▶ **GOAL OF THE EXERCISE**
Reproduce the listing exactly, starting at the line that contains "Where should I click to: Click the 专精特新" and ending at the line that contains "tap(138, 223)", with both of those lines included.

Records from a data collection:
------------------------------------------------

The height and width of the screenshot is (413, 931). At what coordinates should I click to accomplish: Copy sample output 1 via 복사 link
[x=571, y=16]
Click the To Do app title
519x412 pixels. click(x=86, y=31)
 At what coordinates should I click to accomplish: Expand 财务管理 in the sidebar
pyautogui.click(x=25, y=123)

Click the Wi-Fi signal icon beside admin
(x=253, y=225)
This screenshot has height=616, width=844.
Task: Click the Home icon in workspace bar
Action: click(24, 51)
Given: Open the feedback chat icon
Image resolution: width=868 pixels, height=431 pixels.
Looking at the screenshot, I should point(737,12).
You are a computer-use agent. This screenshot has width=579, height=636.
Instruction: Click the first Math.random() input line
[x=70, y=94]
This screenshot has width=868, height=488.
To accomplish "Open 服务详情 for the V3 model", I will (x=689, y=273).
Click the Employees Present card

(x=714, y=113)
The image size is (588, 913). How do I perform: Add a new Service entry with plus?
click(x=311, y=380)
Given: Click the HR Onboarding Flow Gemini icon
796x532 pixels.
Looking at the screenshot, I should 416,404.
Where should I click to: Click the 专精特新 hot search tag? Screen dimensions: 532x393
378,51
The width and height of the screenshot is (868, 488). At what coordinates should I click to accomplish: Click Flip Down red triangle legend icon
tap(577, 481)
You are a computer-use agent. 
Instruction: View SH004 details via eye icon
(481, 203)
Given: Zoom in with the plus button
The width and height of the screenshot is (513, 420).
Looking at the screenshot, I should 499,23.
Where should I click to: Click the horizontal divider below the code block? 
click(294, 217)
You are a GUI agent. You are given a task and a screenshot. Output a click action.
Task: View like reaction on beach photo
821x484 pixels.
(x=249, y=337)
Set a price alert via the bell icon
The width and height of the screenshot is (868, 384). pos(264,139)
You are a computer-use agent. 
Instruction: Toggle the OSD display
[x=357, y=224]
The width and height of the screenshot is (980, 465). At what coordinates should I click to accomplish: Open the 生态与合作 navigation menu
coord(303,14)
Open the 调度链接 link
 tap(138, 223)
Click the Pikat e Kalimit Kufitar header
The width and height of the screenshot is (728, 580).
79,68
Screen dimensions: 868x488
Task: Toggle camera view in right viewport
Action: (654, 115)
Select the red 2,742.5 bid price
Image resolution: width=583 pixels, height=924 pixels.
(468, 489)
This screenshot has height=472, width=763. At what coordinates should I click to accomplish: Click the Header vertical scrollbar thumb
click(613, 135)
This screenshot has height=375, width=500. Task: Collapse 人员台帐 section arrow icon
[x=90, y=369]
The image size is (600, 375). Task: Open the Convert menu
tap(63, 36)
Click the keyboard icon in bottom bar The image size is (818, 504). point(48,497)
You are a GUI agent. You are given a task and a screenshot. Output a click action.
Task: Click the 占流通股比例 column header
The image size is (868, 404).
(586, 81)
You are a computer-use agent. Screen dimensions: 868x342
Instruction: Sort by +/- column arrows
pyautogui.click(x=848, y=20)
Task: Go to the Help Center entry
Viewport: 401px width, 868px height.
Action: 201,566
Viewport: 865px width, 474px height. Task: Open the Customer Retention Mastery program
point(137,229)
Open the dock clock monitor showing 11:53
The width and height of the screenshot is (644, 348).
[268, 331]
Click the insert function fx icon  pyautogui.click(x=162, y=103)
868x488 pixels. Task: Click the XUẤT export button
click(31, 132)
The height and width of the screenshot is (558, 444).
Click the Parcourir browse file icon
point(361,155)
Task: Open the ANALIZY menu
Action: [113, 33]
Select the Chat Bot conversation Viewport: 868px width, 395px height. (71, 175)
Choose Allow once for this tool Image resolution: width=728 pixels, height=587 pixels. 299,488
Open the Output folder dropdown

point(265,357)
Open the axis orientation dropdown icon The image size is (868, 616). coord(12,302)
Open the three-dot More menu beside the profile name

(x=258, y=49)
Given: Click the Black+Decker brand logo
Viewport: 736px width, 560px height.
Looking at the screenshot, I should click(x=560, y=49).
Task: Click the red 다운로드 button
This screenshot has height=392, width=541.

------------------------------------------------

▶ **THE OUTPUT**
Where should I click to: Click the 专精特新 hot search tag? Screen dimensions: 532x393
378,51
The width and height of the screenshot is (868, 488). At what coordinates should I click to accomplish: Click Flip Down red triangle legend icon
tap(577, 481)
You are a computer-use agent. 
Instruction: View SH004 details via eye icon
(481, 203)
Given: Zoom in with the plus button
The width and height of the screenshot is (513, 420).
Looking at the screenshot, I should 499,23.
Where should I click to: Click the horizontal divider below the code block? 
click(294, 217)
You are a GUI agent. You are given a task and a screenshot. Output a click action.
Task: View like reaction on beach photo
821x484 pixels.
(x=249, y=337)
Set a price alert via the bell icon
The width and height of the screenshot is (868, 384). pos(264,139)
You are a computer-use agent. 
Instruction: Toggle the OSD display
[x=357, y=224]
The width and height of the screenshot is (980, 465). At what coordinates should I click to accomplish: Open the 生态与合作 navigation menu
coord(303,14)
Open the 调度链接 link
 tap(138, 223)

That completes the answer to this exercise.